Relationship between ERBB2 Expression and Cell Area

What data types are you visualizing?

I am visualizing quantitative data of the expression count of the ERBB2 gene for each cell, quantitative data of the area for each cell, and spatial data regarding the x,y centroid positions for each cell.

What data encodings are you using to visualize these data types?

I am using the geometric primitive of points to represent each cell. To encode expression count of the ERBB2 gene, I am using the visual channel of position along the y axis. To encode the area for each cell, I am using the visual channel of size. To encode the spatial x position, I am using the visual channel of position along the x axis. To encode the spatial y position, I am using the visual channel of saturation going from an unsaturated lightgrey to a saturated red.
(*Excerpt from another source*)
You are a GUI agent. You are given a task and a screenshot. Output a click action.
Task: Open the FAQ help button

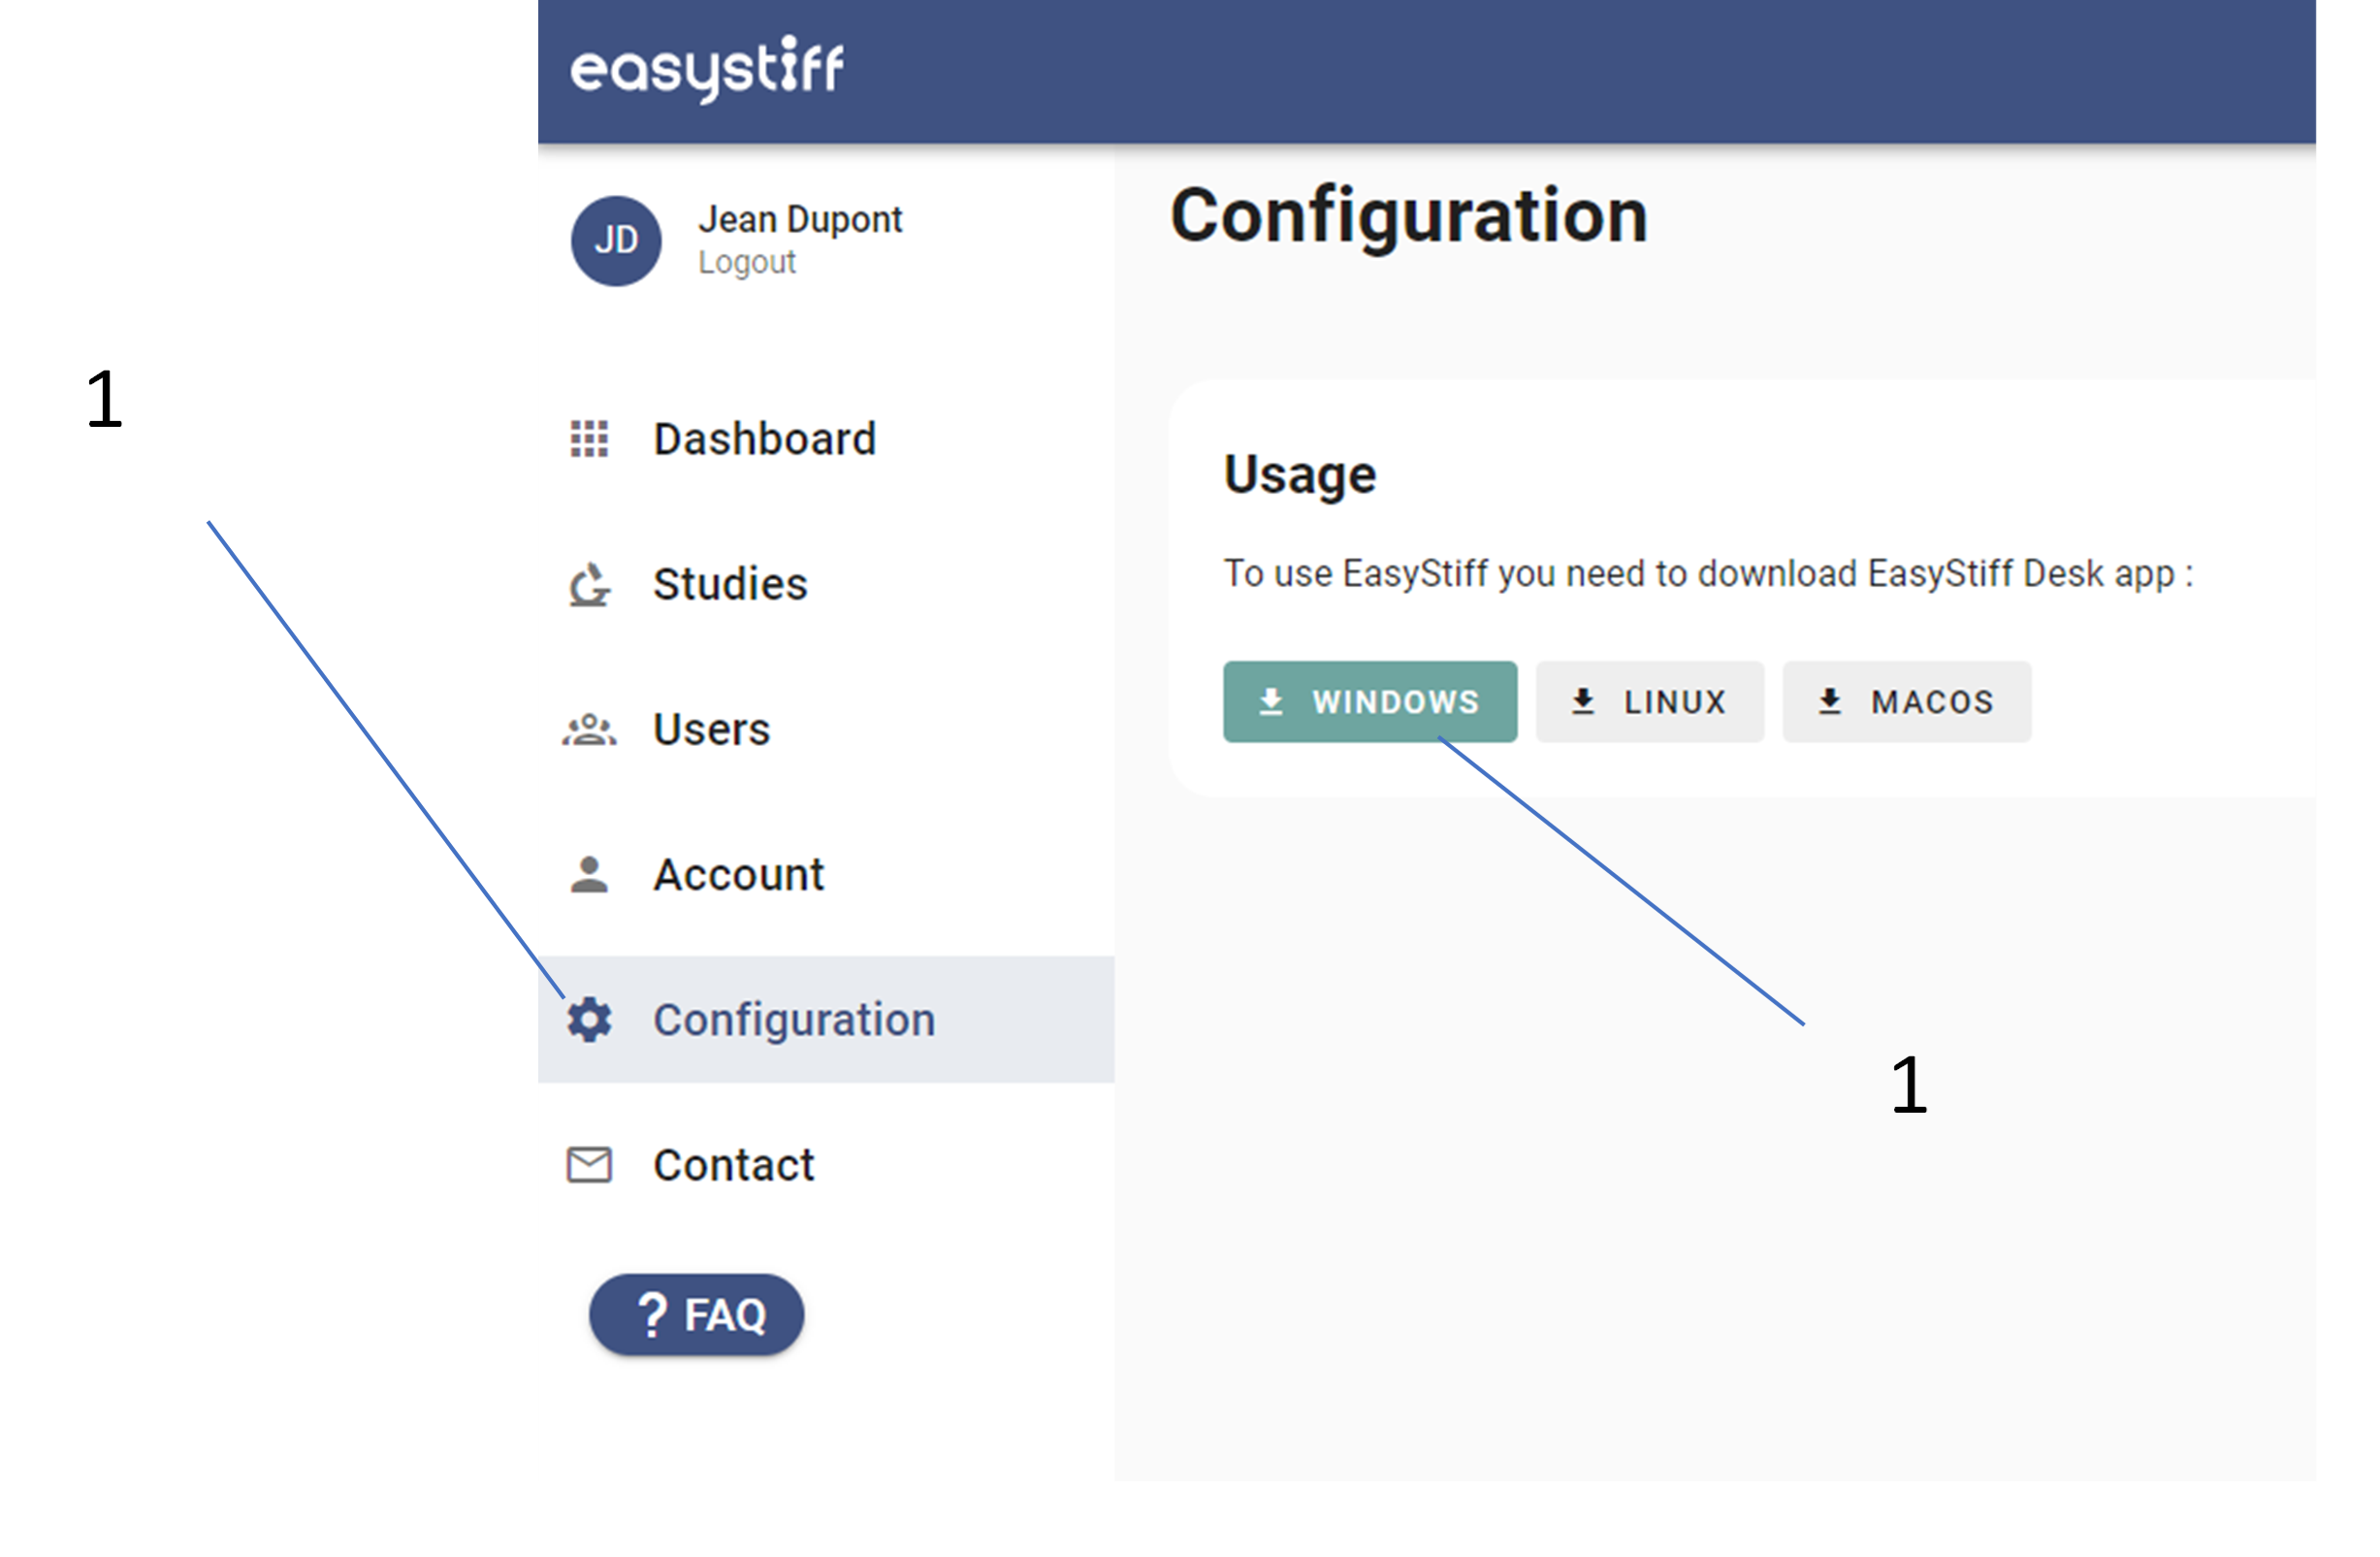tap(697, 1315)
What type of data visualization is this? What about the data are you trying to make salient through this data visualization? What Gestalt principles have you applied towards achieving this goal if any?

My explanatory data visualization seeks to make more salient the relationship between ERBB2 expression and the cell area.

Please share the code you used to reproduce this data visualization.

file <- '~/Desktop/genomic-data-visualization-2023/data/charmander.csv.gz'
data <- read.csv(file, row.names=1)

library(ggplot2)
ggplot(data, aes(x=x_centroid, y=ERBB2, col=y_centroid, size=area)) + 
  scale_colour_gradient(low = 'lightgrey', high='red') + 
  geom_point() +
  theme_minimal() 

(do you think my data visualization is effective? why or why not?)